The Mediterranean Diet

by Christine on June 15th, 2010

filed under Diet, Food, Nutrition, General Information

Red WineI have been scouring medical journals and recent medical reports in the last few days (yay for PubMed!) and I consistently see references to the “Mediterranean Diet” and the benefits this diet has on the average human body.

So I can figure that this diet plan probably involves lots of fish, limited red meat, ample wine and healthy fats…but the details are a little fuzzy for me. I thought I would delve into this diet in today’s edition of The Phoenix Revolution Blog News!

Who lauds the Mediterranean Diet?

Mayo Clinic

WebMD

What are the benefits?

  • A 2007 study showed that the Mediterranean diet leads to a decrease risk of heart disease and cancer
  • The Mediterranean Diet has been associated with lower LDL cholesterol (“bad” cholesterol)
  • High life expectancy, up to a six percent reduction in mortality according to the Mediterranean Diet Foundation
  • A high-fat diet like this can help keep you “regular” on the potty.
  • This diet keeps blood circulation healthy and prevents blood clots from forming (mostly from the red wine)
  • A 12 year study showed that those following this diet have significantly lower body weights, low blood pressure, blood fats, blood sugar, and insulin levels.
  • A four-year study from Columbia University medical Center showed that those following this diet had up to 40% less risk of developing Alzheimer’s disease.
  • A new study from the Institute of Epidemiology at Ulm University in Germany suggests that the Mediterranean diet may cut risk for respiratory disease.

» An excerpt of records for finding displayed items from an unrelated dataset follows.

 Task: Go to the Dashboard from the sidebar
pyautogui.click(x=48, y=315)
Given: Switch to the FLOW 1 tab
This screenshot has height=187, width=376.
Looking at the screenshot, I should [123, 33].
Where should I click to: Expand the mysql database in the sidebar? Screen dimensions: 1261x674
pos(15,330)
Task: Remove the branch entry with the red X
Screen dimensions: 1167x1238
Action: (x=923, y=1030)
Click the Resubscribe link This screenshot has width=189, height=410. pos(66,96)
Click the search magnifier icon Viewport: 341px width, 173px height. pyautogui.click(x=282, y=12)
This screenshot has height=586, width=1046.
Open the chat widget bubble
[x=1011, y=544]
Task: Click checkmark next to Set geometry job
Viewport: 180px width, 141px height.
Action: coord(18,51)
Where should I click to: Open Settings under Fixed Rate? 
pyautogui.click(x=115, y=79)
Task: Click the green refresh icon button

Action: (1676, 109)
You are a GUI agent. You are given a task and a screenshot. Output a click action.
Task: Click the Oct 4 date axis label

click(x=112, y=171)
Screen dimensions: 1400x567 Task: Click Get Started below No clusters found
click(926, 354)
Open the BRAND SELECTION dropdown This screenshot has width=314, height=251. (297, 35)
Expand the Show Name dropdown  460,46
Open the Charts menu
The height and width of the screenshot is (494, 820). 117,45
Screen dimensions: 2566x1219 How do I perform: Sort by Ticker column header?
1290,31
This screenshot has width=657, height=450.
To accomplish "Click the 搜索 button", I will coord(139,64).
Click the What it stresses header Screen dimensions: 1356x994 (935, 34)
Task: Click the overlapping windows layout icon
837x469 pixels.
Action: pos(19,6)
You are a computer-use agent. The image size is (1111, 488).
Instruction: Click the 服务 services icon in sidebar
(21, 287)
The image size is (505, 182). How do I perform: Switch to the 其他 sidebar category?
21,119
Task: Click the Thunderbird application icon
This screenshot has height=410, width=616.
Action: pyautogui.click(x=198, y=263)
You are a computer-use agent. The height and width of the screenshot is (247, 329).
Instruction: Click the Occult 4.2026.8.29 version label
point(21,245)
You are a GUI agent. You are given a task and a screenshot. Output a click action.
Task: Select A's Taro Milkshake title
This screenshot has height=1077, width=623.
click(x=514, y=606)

How is it different from other diets?

  • Drink red wine, in moderation (5 oz per day for women, 10 oz per day for men)
  • Limit consumption of red meat
  • Eat fish or shellfish twice a week
  • Use herbs and spices to flavor food instead of salt
  • Consume healthy fats such as olive oil and canola oil
  • Consume nuts, in moderation
  • Eat in small portions, especially because many of the foods on this diet are high in calories
  • Partake in beans and peas, especially white beans, lentils, chick peas, and capers
  • Eating whole grains is okay, such as couscous, polenta, rice, pasta, bread, and potatoes.
  • Consumption of cheese and milk is okay, in moderation. Yogurt is an especially good choice.
  • Choosing eggs is allowed!

Of course, like other diets, the Mediterranean Diet requires lots of fresh fruits and vegetables.  For example, residents of Greece eat very little red meat and an average of nine servings a day of antioxidant-rich fruits and vegetables. (Many people in the Mediterranean area have fruit for dessert.) However, it is the consumption of healthy fats that makes this diet unique.  The goal is to choose monounsaturated fats, such as olive oil, and polyunsaturated fats, which contain linolenic acid (a type of omega-3 fatty acid). These can be found in canola oil, walnuts, and fish.  Avoid bad fats that can be found in butter and heavy sauces as well as bacon and fatty meats.